> [About this task]: Reproduce, exactly and only, the lines of the data that follows from the one containing "Image resolution: width=1024" down to the one containing "Select the Background Image globe node", without pictures.

> [Data supplied]:
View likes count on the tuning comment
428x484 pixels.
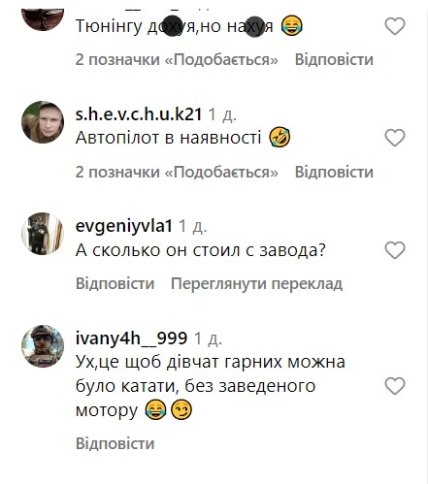click(x=177, y=60)
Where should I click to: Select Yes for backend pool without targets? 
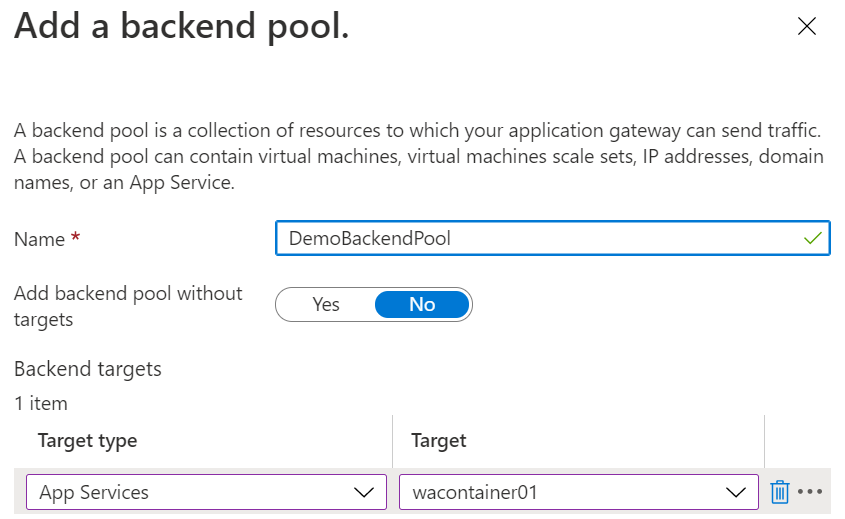pos(326,305)
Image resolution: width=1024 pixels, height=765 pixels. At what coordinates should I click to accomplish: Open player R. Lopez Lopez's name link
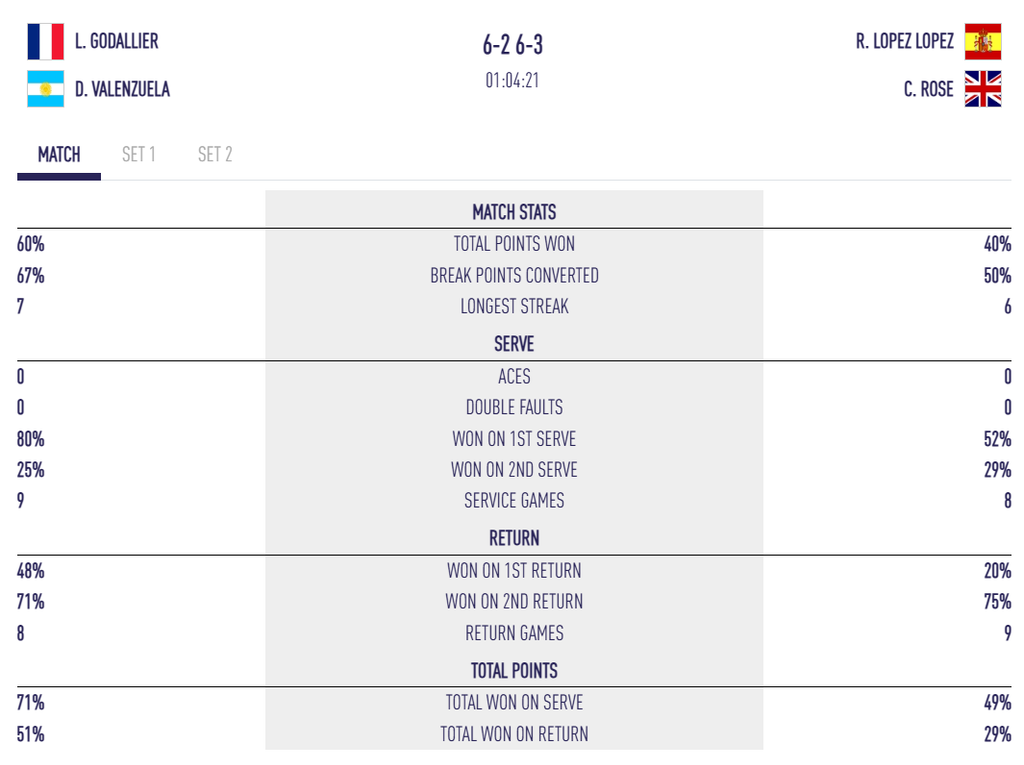point(904,41)
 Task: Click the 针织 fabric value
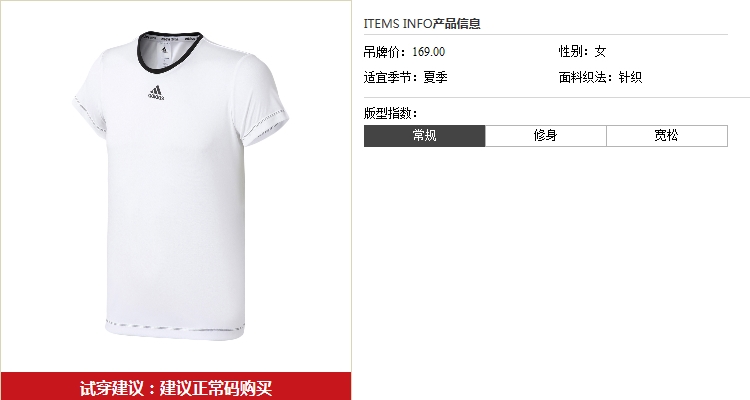click(x=630, y=77)
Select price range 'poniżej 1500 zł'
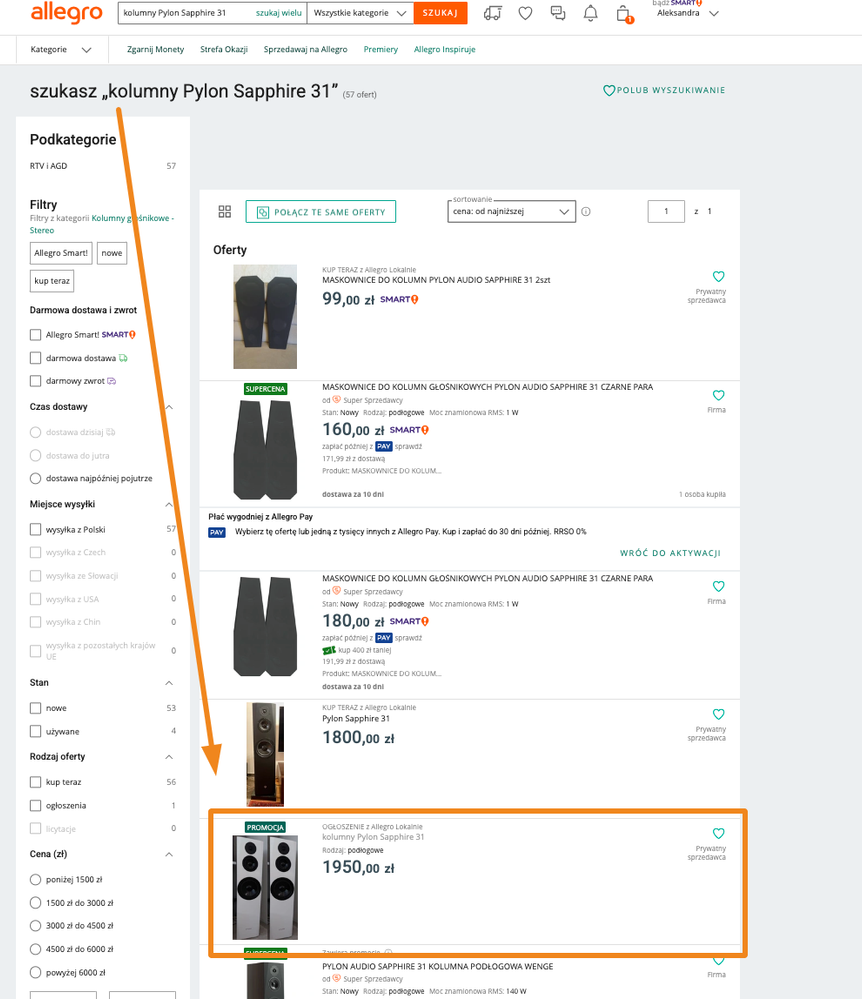This screenshot has height=999, width=862. pos(36,880)
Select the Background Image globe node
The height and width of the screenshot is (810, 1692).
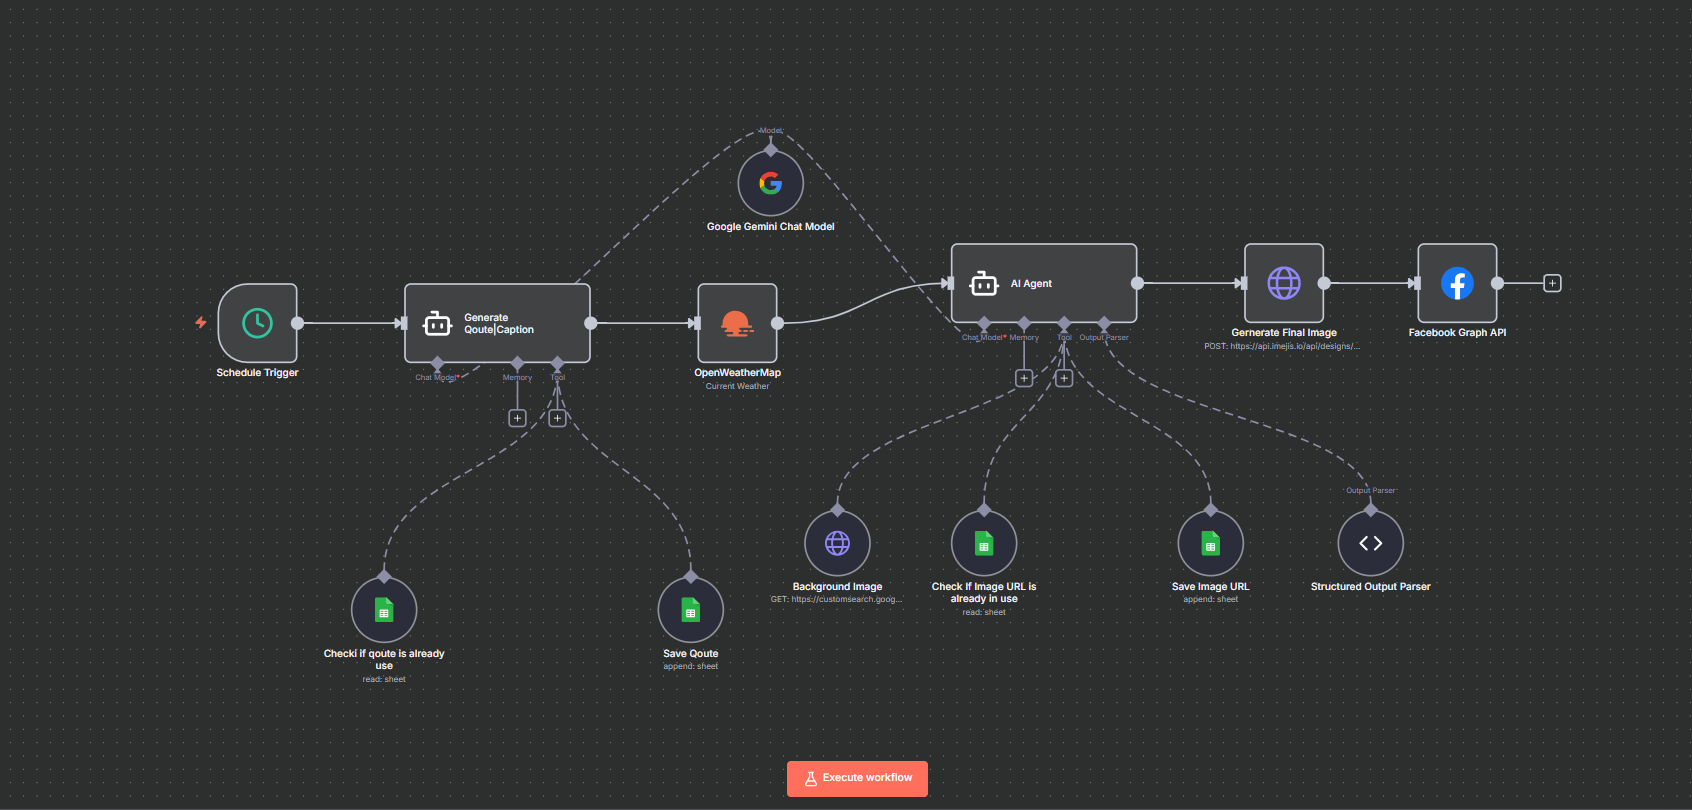click(837, 543)
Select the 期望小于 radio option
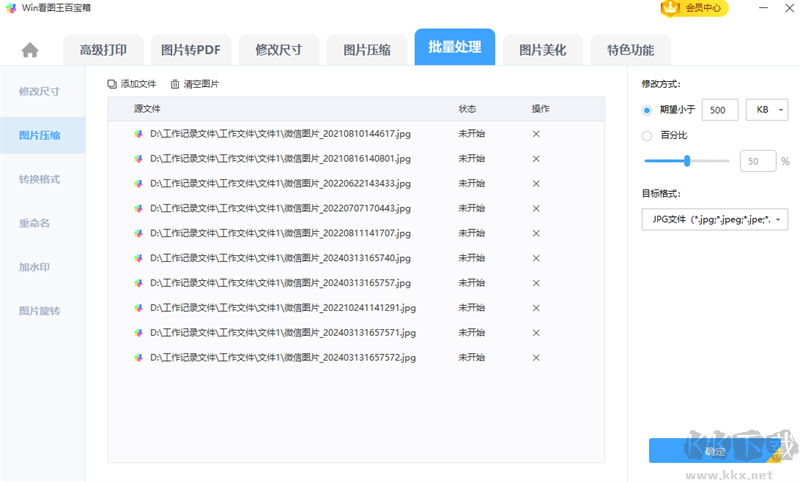This screenshot has width=800, height=482. (x=648, y=109)
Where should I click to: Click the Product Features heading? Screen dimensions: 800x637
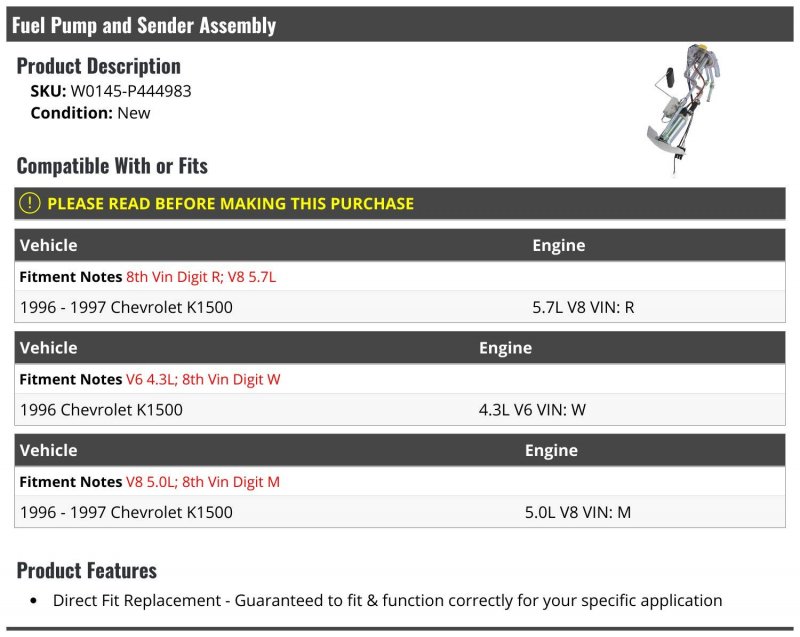tap(87, 570)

> [Exercise solution]:
Image resolution: width=1024 pixels, height=765 pixels. At what coordinates should I click to accomplish: Open player R. Lopez Lopez's name link
point(904,41)
 Task: Click the 针织 fabric value
click(x=630, y=77)
Select price range 'poniżej 1500 zł'
This screenshot has height=999, width=862. pos(36,880)
Select the Background Image globe node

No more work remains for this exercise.